**EXCERPTED TEXT**
**********

Either everyone is equally “shallow” (because we all do it), or no one is (because we all do it).
Here, I’d be cautious to point your fingers because it just makes you sound like you’re one of the people from whom others are wanting to distance their own personal “brand,” and can smell of sour grapes.
that is why you don't see a Louis Vuitton and Kirkland collaboration; or Channel making a bag in collaboration with Coach; and so on.
This leaves you hanging your arse out a bit, because if anything so-called high-low collaborations are rampant and in danger of being old news.
Versace, Balmain, Lanvin, Karl Lagerfeld, etc etc etc (there are dozens) seemed to have benefited from the exposure of their respective H&M partnerships over the past 15+ years.
Gucci X The North Face was a net positive for both companies.
Yeezy (street luxury) X The Gap is doing alright, if you’re in to luxury streetwear.

**********

**AVAILABLE DATA**
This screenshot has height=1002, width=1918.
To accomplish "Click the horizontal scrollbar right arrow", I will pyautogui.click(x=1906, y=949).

**********

**BRIEF**
Reproduce the passage on high-low fashion collaborations word for word, from beginning to end.

**PROBLEM SOLUTION**
Either everyone is equally “shallow” (because we all do it), or no one is (because we all do it).
Here, I’d be cautious to point your fingers because it just makes you sound like you’re one of the people from whom others are wanting to distance their own personal “brand,” and can smell of sour grapes.
that is why you don't see a Louis Vuitton and Kirkland collaboration; or Channel making a bag in collaboration with Coach; and so on.
This leaves you hanging your arse out a bit, because if anything so-called high-low collaborations are rampant and in danger of being old news.
Versace, Balmain, Lanvin, Karl Lagerfeld, etc etc etc (there are dozens) seemed to have benefited from the exposure of their respective H&M partnerships over the past 15+ years.
Gucci X The North Face was a net positive for both companies.
Yeezy (street luxury) X The Gap is doing alright, if you’re in to luxury streetwear.